В квартире их встретила та же суетливая толпа криминалистов и та же атмосфера оскверненного пространства. Но на этот раз обстановка была другой. Никакой холодной стерильности. Квартира Заславской была перенасыщена вещами: бархатная мебель, фарфоровые статуэтки, картины в золоченых рамах, тяжелые портьеры. Все было дорогим, кричащим о достатке, но вместе создавало ощущение удушающей, безвкусной тесноты. Пахло духами, пылью и страхом.

Само тело нашли не сразу. Его не было ни в гостиной, ни в ванной, ни на огромной кровати с балдахином в спальне. Домработница, женщина в состоянии глубокого шока, что-то бормотала про старый шкаф. В углу спальни, почти скрытый портьерой, стоял массивный платяной шкаф из темного дерева, с резными дверцами и потускневшим зеркалом. Одна из его створок была приоткрыта. Макаров сам распахнул ее до конца. Арион услышал, как кто-то из полицейских за его спиной сдавленно охнул.

Внутри, на вешалке, на толстой цепи, обмотанной вокруг шеи, висело тело Алины Заславской. Она была одета в дорогое шелковое платье.
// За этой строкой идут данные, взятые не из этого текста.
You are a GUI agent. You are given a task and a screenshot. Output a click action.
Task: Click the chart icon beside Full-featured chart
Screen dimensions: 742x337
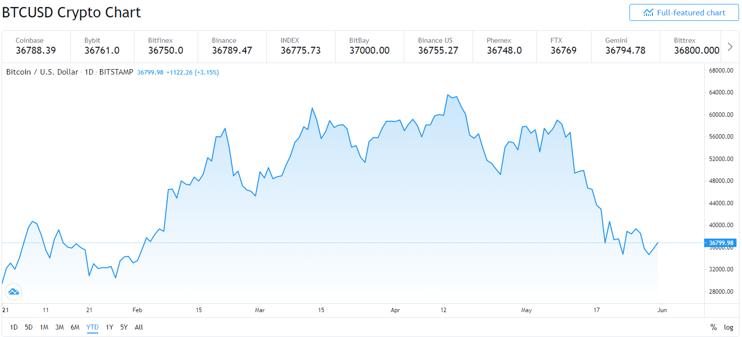[x=648, y=12]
Ноги не доставали до пола сантиметров десять. Ее лицо застыло в немом крике, глаза были широко открыты. Но это было не самое страшное. Все остальное пространство шкафа, от пола до самого верха, было плотно забито старыми, потрепанными детскими куклами. Их были десятки. Фарфоровые, пластиковые, тряпичные. И у каждой из них были выколоты или вырезаны глаза. Они смотрели на вошедших пустыми, черными глазницами. Целый хор слепых, безмолвных свидетелей.

Арион подошел ближе, заставляя себя дышать ровно. Снова театр. Снова инсталляция. Но на этот раз послание было более личным, более жестоким. Это было не о бизнесе и не о тайнах на бумаге. Это было о чем-то глубоко спрятанном, вытесненном, о детском, первобытном страхе. Страхе темноты. Страхе замкнутого пространства. Страхе быть запертым и забытым.

– Никаких записок, – сказал Макаров, его голос был напряжен, как струна. – Никаких цитат на зеркале. Только это.

– Ему не нужны больше цитаты, – тихо ответил Арион. – Он перешел от слов к образам. Он больше не объясняет. Он показывает. Он воссоздает кошмары.

Он смотрел на слепых кукол. Они были похожи на мумифицированные воспоминания. Чьи-то воспоминания. Ему показалось, что он слышит детский плач, тихий, почти неслышный, идущий из самой глубины этого шкафа, из этого темного, набитого мертвыми игрушками чрева. Арион обернулся и посмотрел на прикроватную тумбочку. На ней, рядом с книгой в мягкой обложке, стояла фотография в серебряной рамке. На ней был Кирилл Ордынцев – молодой, улыбающийся, обнимающий маленького мальчика с испуганными глазами. Арион не сразу понял, кто это. Сын? Внук? А потом он всмотрелся в черты испуганного детского лица и узнал их. Это был Тихон. И на заднем плане, едва различимый в тени, стоял похожий платяной шкаф. Память – это чудовище, которое мы держим запертым, подумал Арион. Но иногда у него отрастают очень длинные и очень острые когти.